There is a post from @BluishHumility here about chaotic-aur:
TL;DR
So, the conclusion seems to be that, even if you can add chaotic-aur to your pacman.conf, add their key to your pacman keys, add their mirrorlist toy your pacman mirrorlist and install with sudo pacman -S whatever you need to exercise the same caution reviewing the PKGBUILDs as when you use a PKGBUILD from AUR to build and install a package.
When you check the it in the Chaotic AUR it was last updated “30/03/2025” and also has version “1.12.0-3”. I would have expected the Chaotic AUR version to be a lower version since it hasn’t been recently updated? Anyone know how that is?

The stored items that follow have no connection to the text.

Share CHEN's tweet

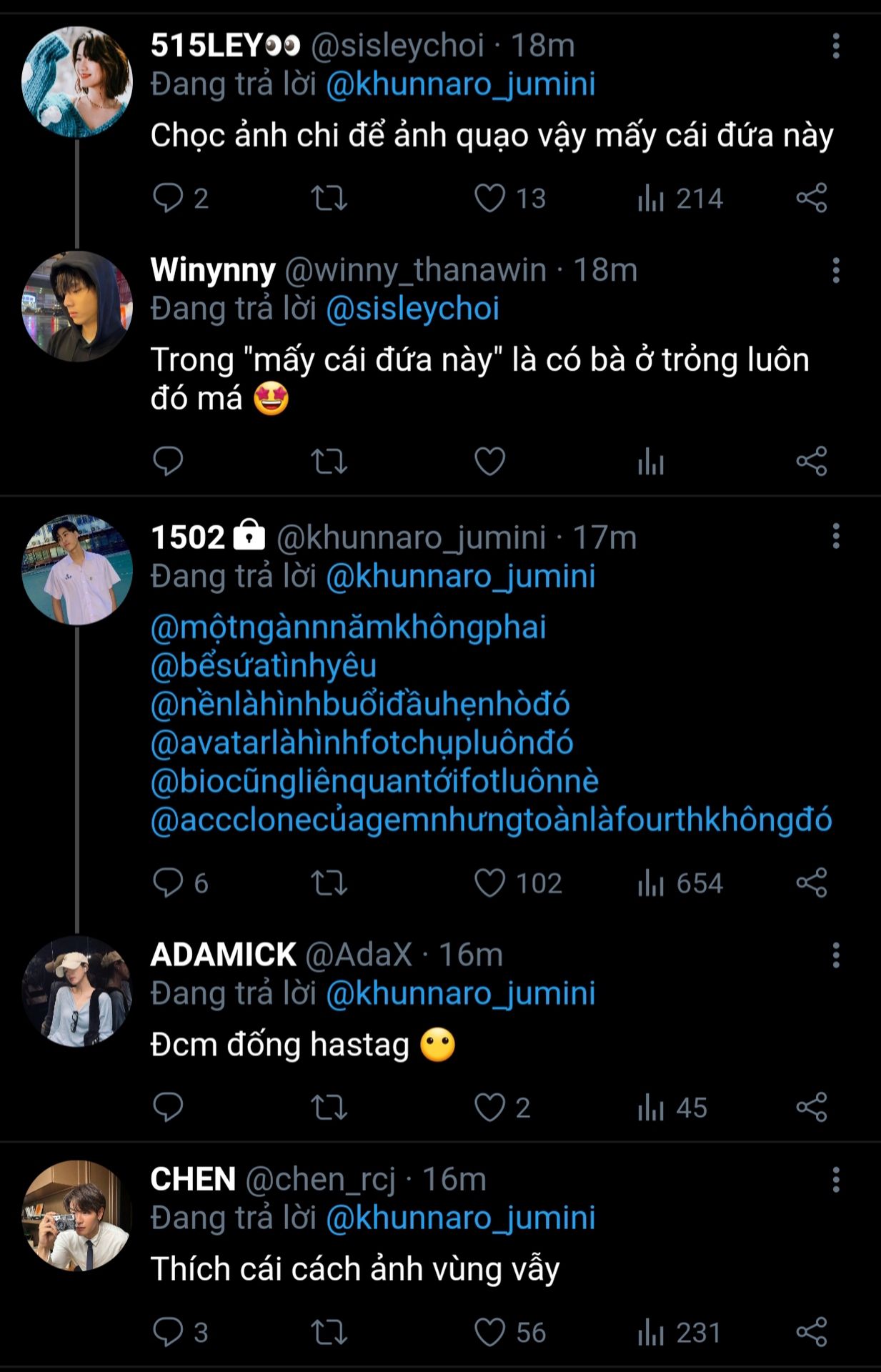coord(812,1332)
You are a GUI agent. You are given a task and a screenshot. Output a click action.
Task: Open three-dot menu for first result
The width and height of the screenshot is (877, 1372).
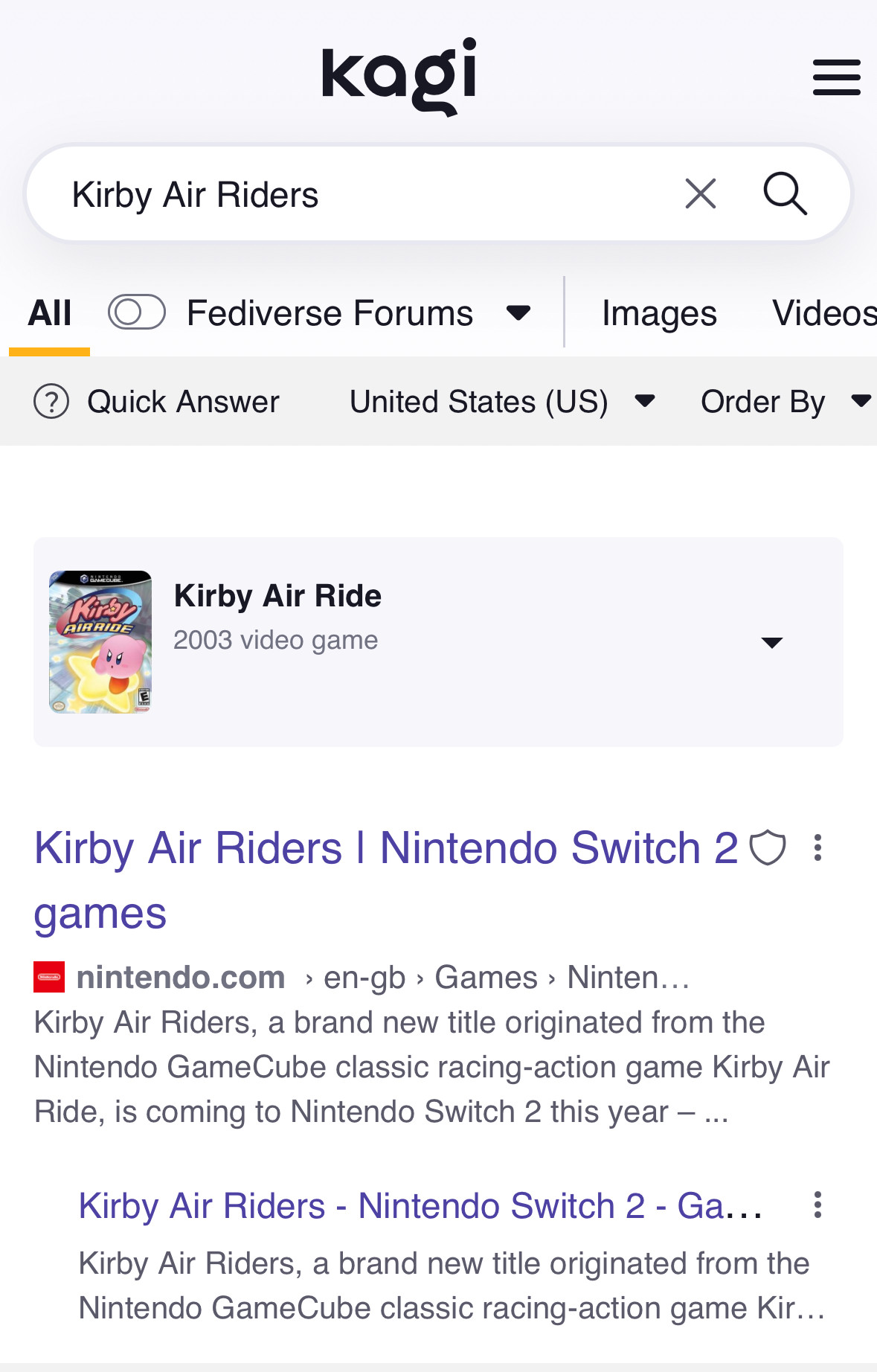[x=817, y=848]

@cactux I never meant anything bad about the repo or the guys. I just was worried of the name.
They are doing a great job I see, to have the apps pre-compiled is something great, it will save us all a lot of time. You see what I said that I tried and it took ages.
I will see what I can doo about it in a while.
Thank you very much
I think I may have found an answer, seems like it may have to do with how the Chaotic AUR pipelines work.
The CI’s behavior concerning each package can be configured via a config file in the .CI folder: this file stores information like PKGBUILD source (it can be AUR or something different), PKGBUILD timestamp on AUR, most recent Git commit as well as settings like whether to push a PKGBUILD change back to AUR.
PKGBUILD changes can now be reviewed in case of major (all changes other than pkgver, hashes, pkgrel) updates - CI automatically creates a PR containing the changes for human review.
Adding and removing packages is entirely controlled via Git - after adding a new PKGBUILD folder via commit, the corresponding package will automatically be deployed. Removing it has the opposite effect.
I’ll give the Chaotic AUR a try since it seems to be run by trustworthy people looking at the “About us” page.
I know. But since you mentioned that you had never heard about the repo before, I wanted to fill in with a bit more information.
I know they are a bunch of hardworking people, doing a great job and the repo is trusted by many users and if I am not wrong is enabled by default in Garuda Linux.
However, the fact remains that whenever you add a third party repository to your pacman, you have to trust the source of that repo. The responsibility is only yours.
@cactux
As far as I know it is risky to add repos from other distros other than Arch repos (unfortunatley) as some other distros have some nice features and apps.
I’d be curious to hear @dalto’s current stance specifically on the Chaotic AUR knowning that it’s trusted by a lot of users and run by the Garuda team even though it’s automated with pipelines?